TaxMama’s TaxQuips Solid Gold

  TaxMama® learns something from a question about the required minimum distributions. Got to tell you about this!


Dear Family,

One of our readers asked about how to take a required minimum distribution from his IRA account, when the only asset in the  account was one one-kilo gold bar.

In order for you to understand why this is so interesting, I have to explain some things.

1) A  Required Minimum Distribution (RMD) is mandatory for individuals who reach age 70 ½ and have funds in IRAs and retirement accounts. They must take a distribution from their accounts based on the total values of all accounts, distributed over their actuarial life. IRS provides the tables.  (This rule doesn’t apply to Roth IRAs.)  Those who don’t take the distributions are subject to a whopping 50% penalty on the amount not taken.

So, please, if you, or someone you know, is reaching this age, please follow the links in the previous paragraph and get those distributions arranged.

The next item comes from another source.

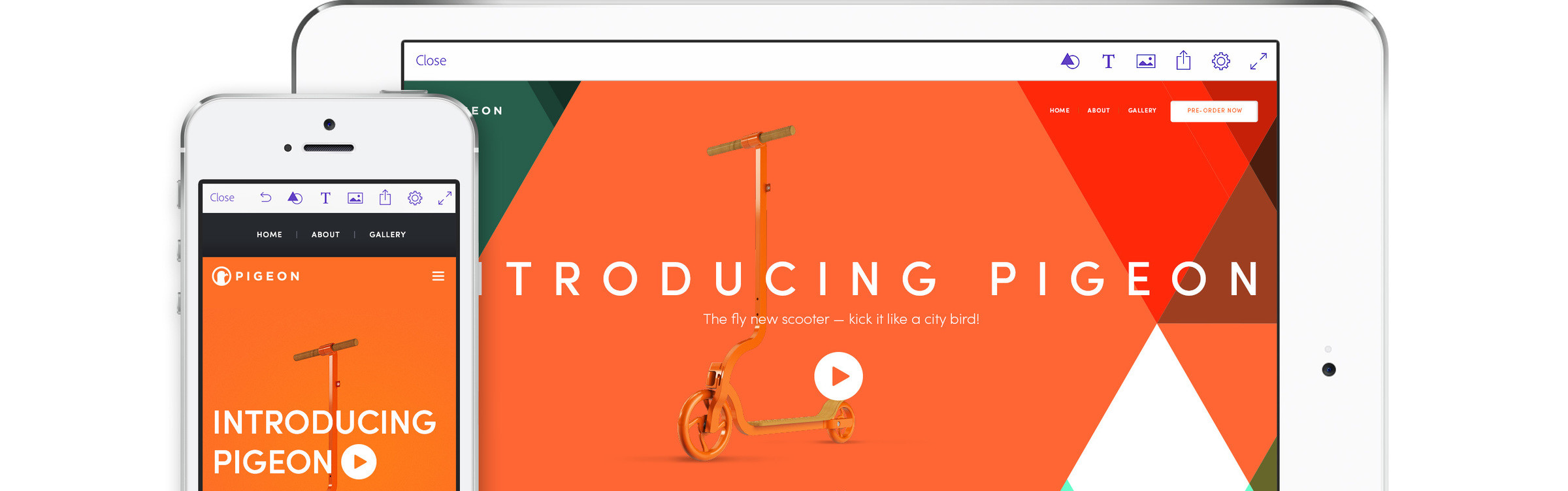Expand the hamburger menu beside PIGEON logo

2) Did you know that you can buy gold in your IRA or retirement account?
Yes, in fact, you can. Although there is a prohibition against buying “collectibles,” there is an exception for “highly refined bullion.”

3) Now, this is the point of today’s Tax Quip. Beware of putting investments into your traditional IRA that are hard to liquidate without excessive fees. Especially as you get older, and get closer to the RMD years.

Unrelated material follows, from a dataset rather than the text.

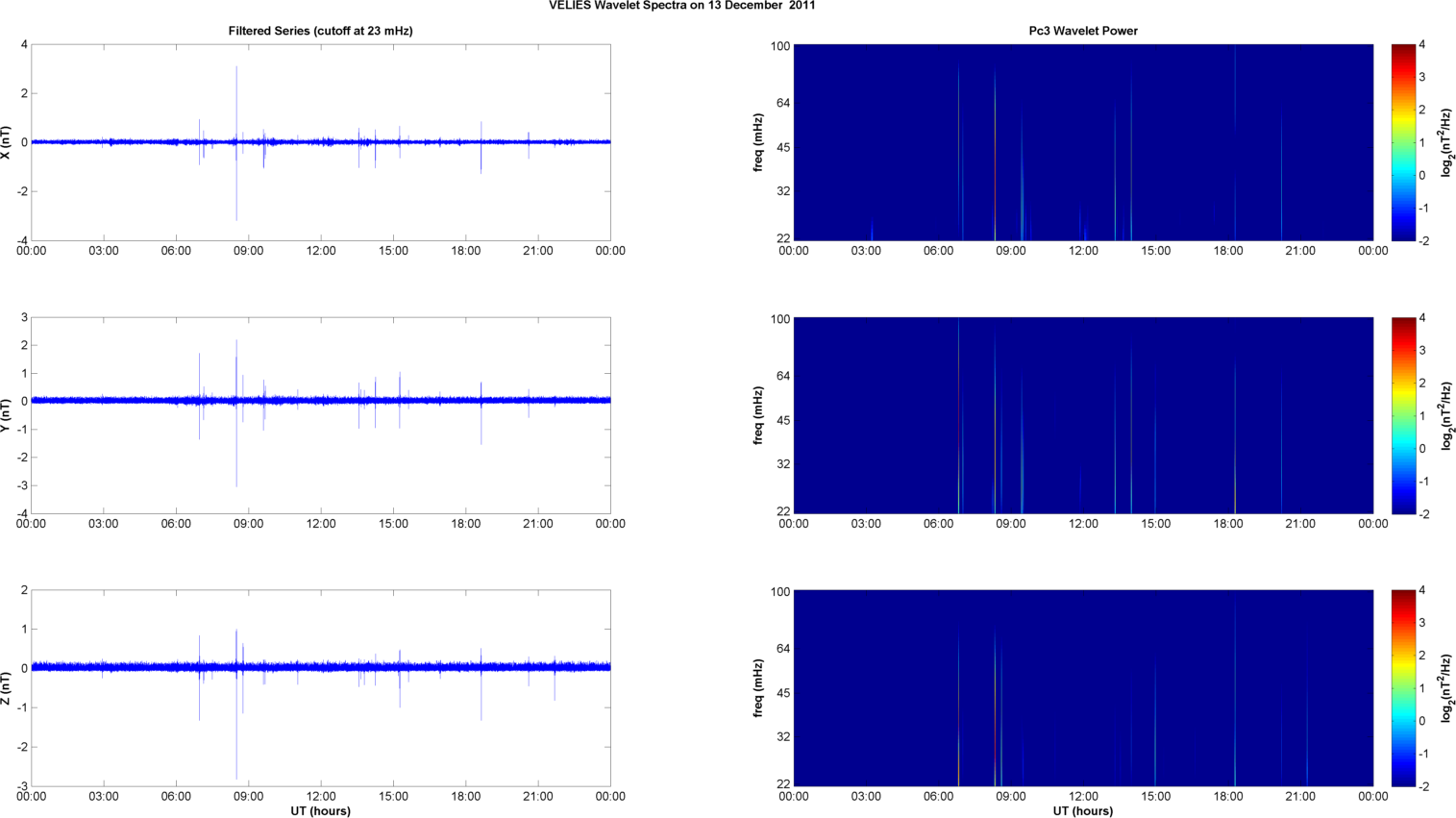Screen dimensions: 1456x818
Task: Click the VELIES Wavelet Spectra figure title
Action: click(681, 6)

Since you cannot borrow from the IRA, or use the IRA assets as security for a loan, you must liquidate the entire asset in the IRA – if what you have is one solid bulk of gold bullion. In which case, you lose your gold investment, pay fees to sell the gold, and perhaps pay more fees to buy smaller, replacement gold bars. And if you draw the full amount out, you suddenly turn tax-free Social Security income into taxable Social Security income. Instead, buy the smaller bars in the first place.

If you want full, one-kilo gold bars, or other similar investments – buy them in a Roth IRA. You don’t need to take RMDs from Roths. Or buy them personally, outside a retirement account.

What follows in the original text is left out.